▶ **How to complete this task**
Copy exactly the stretch of data below from the line with "Where should I click to: Click the folder" through the line with "Click the purple", including both of those lines.

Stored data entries
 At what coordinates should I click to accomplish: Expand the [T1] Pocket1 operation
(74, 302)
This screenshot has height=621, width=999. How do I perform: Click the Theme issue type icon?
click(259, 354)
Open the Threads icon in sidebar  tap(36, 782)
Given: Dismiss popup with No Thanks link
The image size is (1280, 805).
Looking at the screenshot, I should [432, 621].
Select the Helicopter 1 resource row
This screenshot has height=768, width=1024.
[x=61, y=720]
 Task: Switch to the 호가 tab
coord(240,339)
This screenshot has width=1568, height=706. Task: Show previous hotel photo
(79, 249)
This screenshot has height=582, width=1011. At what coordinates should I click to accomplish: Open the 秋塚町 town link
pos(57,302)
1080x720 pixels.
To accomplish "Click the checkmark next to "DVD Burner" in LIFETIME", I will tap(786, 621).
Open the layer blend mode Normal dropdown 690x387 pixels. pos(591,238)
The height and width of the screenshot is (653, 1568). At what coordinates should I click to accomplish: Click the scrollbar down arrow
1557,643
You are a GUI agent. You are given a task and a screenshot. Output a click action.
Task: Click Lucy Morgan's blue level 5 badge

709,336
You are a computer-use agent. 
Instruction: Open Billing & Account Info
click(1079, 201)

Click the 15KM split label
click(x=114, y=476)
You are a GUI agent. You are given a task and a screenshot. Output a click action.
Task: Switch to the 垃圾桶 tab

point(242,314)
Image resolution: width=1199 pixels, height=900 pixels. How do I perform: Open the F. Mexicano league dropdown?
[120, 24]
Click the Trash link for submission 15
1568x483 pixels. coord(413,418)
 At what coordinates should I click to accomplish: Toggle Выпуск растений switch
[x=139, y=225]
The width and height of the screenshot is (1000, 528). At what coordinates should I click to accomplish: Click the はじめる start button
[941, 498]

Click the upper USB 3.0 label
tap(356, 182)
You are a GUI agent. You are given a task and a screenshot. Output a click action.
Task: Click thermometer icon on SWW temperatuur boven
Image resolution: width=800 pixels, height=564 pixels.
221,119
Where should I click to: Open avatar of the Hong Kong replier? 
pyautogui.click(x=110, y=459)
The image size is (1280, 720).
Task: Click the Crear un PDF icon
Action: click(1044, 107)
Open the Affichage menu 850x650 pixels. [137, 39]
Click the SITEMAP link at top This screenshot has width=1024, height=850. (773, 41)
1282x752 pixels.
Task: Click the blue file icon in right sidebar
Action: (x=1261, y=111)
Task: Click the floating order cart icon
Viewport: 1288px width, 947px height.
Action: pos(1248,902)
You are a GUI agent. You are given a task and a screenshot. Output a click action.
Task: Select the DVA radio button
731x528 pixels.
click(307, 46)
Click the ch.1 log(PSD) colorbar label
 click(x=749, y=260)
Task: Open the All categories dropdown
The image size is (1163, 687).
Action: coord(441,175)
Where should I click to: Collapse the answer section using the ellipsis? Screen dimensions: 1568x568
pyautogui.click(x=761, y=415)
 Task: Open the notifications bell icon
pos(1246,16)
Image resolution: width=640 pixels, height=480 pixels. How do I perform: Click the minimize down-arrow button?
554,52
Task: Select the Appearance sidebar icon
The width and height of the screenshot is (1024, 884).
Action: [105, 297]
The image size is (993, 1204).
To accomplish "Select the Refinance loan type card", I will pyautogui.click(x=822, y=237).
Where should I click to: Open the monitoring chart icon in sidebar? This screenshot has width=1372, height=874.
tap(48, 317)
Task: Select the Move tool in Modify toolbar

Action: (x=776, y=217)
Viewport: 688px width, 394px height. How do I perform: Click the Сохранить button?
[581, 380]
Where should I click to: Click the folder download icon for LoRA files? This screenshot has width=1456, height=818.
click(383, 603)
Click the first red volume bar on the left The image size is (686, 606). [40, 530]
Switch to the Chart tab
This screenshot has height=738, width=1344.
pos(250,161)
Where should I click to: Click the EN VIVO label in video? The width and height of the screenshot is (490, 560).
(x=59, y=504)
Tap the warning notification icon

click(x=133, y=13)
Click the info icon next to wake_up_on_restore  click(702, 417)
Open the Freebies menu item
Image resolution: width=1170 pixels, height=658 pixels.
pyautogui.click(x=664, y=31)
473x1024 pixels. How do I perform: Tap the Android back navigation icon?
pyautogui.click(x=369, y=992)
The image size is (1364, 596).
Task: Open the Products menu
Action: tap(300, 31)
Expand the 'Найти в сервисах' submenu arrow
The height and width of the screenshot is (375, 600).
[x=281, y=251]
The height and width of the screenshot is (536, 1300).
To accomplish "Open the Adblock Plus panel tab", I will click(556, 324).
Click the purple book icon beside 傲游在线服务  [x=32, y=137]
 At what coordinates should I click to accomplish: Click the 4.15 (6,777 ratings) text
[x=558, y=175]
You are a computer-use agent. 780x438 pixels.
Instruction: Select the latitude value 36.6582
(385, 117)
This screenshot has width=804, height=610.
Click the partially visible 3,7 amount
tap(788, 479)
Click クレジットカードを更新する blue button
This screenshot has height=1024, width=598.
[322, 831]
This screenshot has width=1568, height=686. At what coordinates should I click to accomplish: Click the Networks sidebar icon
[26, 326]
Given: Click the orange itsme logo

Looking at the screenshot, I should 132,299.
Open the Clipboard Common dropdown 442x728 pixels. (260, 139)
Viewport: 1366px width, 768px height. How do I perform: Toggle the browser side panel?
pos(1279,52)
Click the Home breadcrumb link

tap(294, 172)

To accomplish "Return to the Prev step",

▶ **Reply to the task**
Where should I click to: Click the folder download icon for LoRA files? This screenshot has width=1456, height=818.
click(383, 603)
Click the first red volume bar on the left The image size is (686, 606). [40, 530]
Switch to the Chart tab
This screenshot has height=738, width=1344.
pos(250,161)
Where should I click to: Click the EN VIVO label in video? The width and height of the screenshot is (490, 560).
(x=59, y=504)
Tap the warning notification icon

click(x=133, y=13)
Click the info icon next to wake_up_on_restore  click(702, 417)
Open the Freebies menu item
Image resolution: width=1170 pixels, height=658 pixels.
pyautogui.click(x=664, y=31)
473x1024 pixels. How do I perform: Tap the Android back navigation icon?
pyautogui.click(x=369, y=992)
The image size is (1364, 596).
Task: Open the Products menu
Action: tap(300, 31)
Expand the 'Найти в сервисах' submenu arrow
The height and width of the screenshot is (375, 600).
[x=281, y=251]
The height and width of the screenshot is (536, 1300).
To accomplish "Open the Adblock Plus panel tab", I will click(556, 324).
Click the purple book icon beside 傲游在线服务  [x=32, y=137]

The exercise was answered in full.